For the last two days, the U.S. has experienced 60,000 new coronavirus cases per day, and worldwide daily new cases have been above the 200,000-per-day mark for five out of the last eight days. As we have noted before, there are many reasons that the number of new cases can increase quickly (access to increased testing for example) so it is important to look at additional data. Unlike the early days of the pandemic, we now have significant and reliable information related to hospitalizations and deaths – good intermediate (hospitalizations) and lagging (deaths) indicators of the true trends. While we have experienced continued record highs in new cases for several weeks now, the number of new deaths and hospitalizations had continued a slow, but steady, decline. Unfortunately, over the last ten days we have seen these indicators level off and now begin a slow, but steady, increase.
So, what are we to make of this? As we know, there are some in our society who believe the pandemic is a fabrication of a global illuminati bent on ruining the economy to assist their efforts in taking control of the world. On the other end of the spectrum are those who believe the coronavirus is the worst disease in history and we must lock down society even more than we did in the spring to survive it. The truth, as it always does, lies in the center of tension between these two extremes. COVID-19 is indeed a real disease with dire consequences for some of those who contract it. Likewise, the shutdowns earlier this year had a devastating impact on the economy and the fallout from those actions will last for years.
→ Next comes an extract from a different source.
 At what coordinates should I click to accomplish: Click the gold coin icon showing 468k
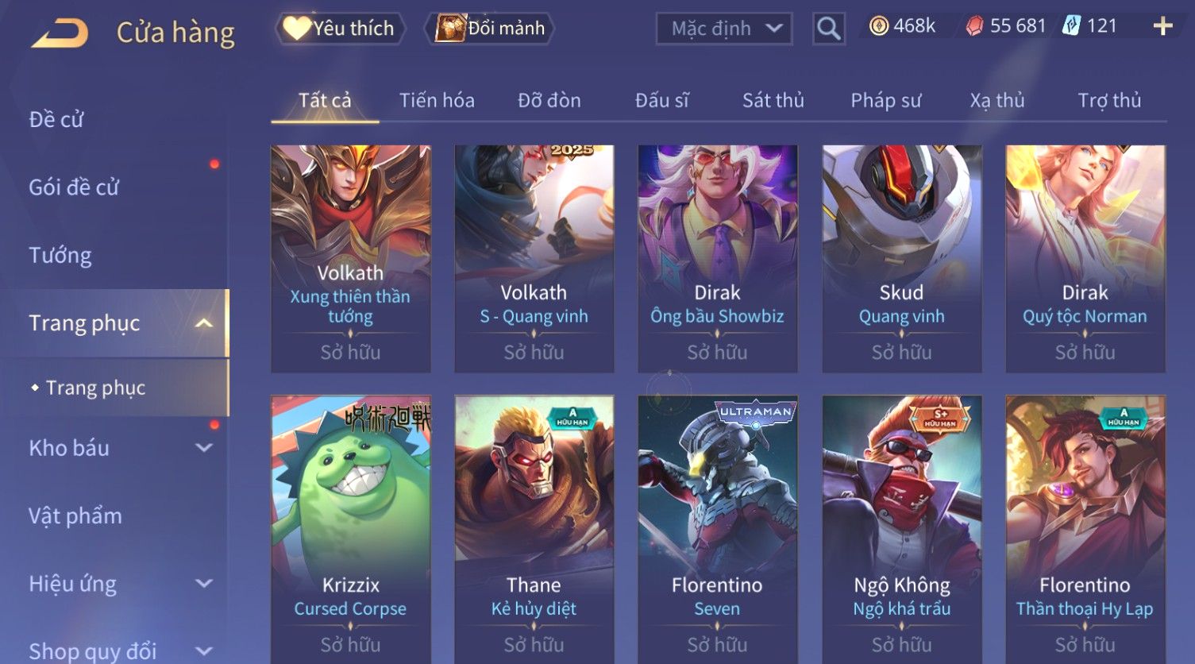[878, 26]
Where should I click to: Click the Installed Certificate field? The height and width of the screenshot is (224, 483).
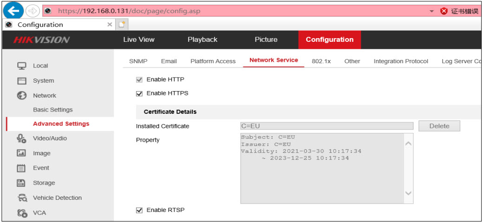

While the disease appears to be rapidly spreading, it is important to remember that the majority of this spread is in the younger generations, who do not appear to bear the brunt of hospitalizations and deaths. Worldwide, only 4% of COVID-related deaths are for those under the age of 44, while 75% are for those over the age of 65. In Indiana, the difference is equally stark where those over age 60 account for only 25% of cases, but 92% of deaths. In addition, data appears to show us that half of individuals with the disease never show symptoms and for the many of the rest, the symptoms are relatively mild.
Taking all of this into account, the current approach of our state government makes sense – continue to ease restrictions while practicing common-sense approaches to limit transmission of the disease (physical distancing, wearing masks, washing hands, etc.) while at the same time protecting the most vulnerable among us – the elderly and infirm. If we do not practice these safety measures, and if the increase in disease prevalence among the young inadvertently exposes more at-risk individuals to the disease, continued re-opening of society is put in jeopardy.
At the end of the day, it still comes down to making common-sense decisions for ourselves and our families that balances the benefits that come from our choices with the risks that accompany them as well.